When the at-fault driver has no insurance — or insufficient insurance — your own UM/UIM coverage becomes the primary financial backstop. Whether those limits are adequate depends entirely on the severity of the crash and the injuries involved. 🚗

Timelines: What to Expect

South Carolina has a statute of limitations for personal injury claims — a deadline by which a lawsuit must be filed if a settlement isn't reached. That deadline varies based on claim type and circumstances, and missing it can permanently bar recovery. Separate deadlines may apply to claims involving government vehicles or municipal defendants.

Beyond legal deadlines, the practical timeline of a car accident claim depends on:

  • How long medical treatment takes — claims are typically not settled until the injured person reaches maximum medical improvement (MMI)
  • How cooperative the insurer is — some claims resolve in weeks; complex disputes can take years
  • Whether litigation is required — filing suit adds time and procedural steps

When Legal Representation Commonly Enters the Picture ⚖️

People commonly seek an attorney after car accidents when:

  • Injuries are serious, require extended treatment, or involve permanent impairment
  • The at-fault driver disputes liability
  • The insurer denies the claim, delays unreasonably, or offers a settlement that doesn't reflect the full scope of losses
  • Multiple parties may share fault
  • A commercial vehicle, rideshare driver, or government entity is involved
  • The at-fault driver was uninsured

Less complex crashes — minor property damage, no significant injury — often move through the claims process without legal representation.
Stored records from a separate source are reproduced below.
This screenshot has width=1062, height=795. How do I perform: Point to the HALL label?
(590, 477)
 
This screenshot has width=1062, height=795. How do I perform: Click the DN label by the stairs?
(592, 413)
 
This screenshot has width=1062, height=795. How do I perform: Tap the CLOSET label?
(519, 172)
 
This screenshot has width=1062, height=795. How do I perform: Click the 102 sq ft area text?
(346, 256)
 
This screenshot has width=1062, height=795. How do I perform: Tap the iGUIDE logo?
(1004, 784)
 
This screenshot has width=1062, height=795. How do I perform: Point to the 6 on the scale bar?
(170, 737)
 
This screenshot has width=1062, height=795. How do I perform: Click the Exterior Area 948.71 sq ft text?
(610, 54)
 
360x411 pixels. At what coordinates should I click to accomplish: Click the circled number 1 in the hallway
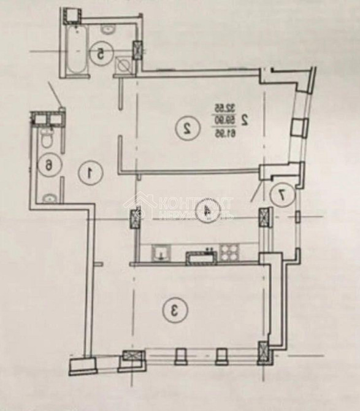[90, 172]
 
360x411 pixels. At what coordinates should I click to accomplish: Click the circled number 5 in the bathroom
[99, 53]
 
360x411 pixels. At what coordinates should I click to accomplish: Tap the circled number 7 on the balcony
[282, 194]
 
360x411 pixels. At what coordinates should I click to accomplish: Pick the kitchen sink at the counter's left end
[161, 252]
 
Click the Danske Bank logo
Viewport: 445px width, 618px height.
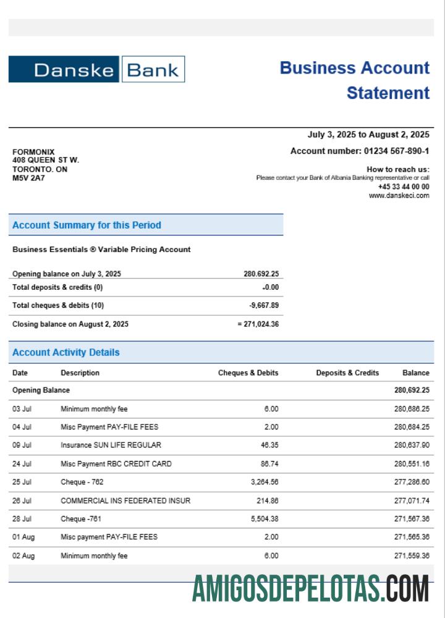click(x=96, y=69)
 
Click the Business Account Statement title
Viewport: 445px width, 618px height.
click(x=354, y=80)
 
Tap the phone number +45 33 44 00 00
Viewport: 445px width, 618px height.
click(x=404, y=187)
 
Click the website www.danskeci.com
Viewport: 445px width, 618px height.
click(x=399, y=195)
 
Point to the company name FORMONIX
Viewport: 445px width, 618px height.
click(x=33, y=152)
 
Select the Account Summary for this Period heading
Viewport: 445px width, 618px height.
click(x=87, y=225)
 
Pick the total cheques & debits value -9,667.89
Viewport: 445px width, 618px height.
click(x=263, y=305)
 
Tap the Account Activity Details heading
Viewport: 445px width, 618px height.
click(x=66, y=352)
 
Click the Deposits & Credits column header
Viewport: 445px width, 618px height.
click(x=347, y=373)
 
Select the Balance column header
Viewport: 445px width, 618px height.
click(x=416, y=373)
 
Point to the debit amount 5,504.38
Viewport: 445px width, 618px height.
click(x=265, y=519)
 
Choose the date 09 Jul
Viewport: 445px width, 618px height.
click(x=22, y=445)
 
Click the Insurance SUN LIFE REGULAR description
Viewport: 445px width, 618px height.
click(x=111, y=445)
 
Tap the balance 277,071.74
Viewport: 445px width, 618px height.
click(x=412, y=500)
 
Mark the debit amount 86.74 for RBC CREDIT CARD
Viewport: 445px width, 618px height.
click(x=269, y=464)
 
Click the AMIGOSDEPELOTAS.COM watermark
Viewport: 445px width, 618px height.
click(x=310, y=588)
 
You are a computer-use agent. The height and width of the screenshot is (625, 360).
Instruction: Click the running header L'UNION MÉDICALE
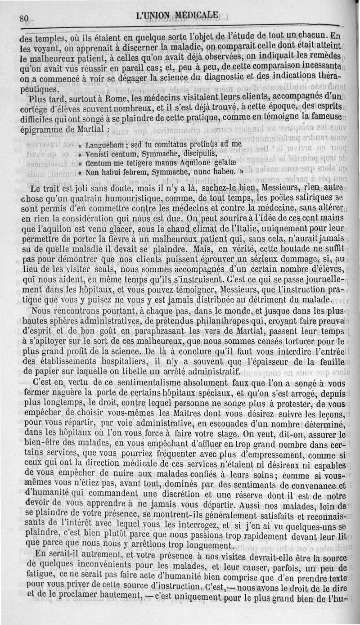[177, 16]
The decision to involve an attorney is shaped by the specific facts.

The Pieces That Vary

How much a Greenville car accident claim is ultimately worth — and how the process unfolds — depends on factors no general article can resolve: the severity of your injuries, your medical costs, whether fault is disputed, what coverage was in force, and how insurers respond. South Carolina's fault rules and coverage minimums set the legal backdrop, but they don't determine individual outcomes.

That gap between how the system works and how it applies to any one situation is exactly where the details of your own crash matter most.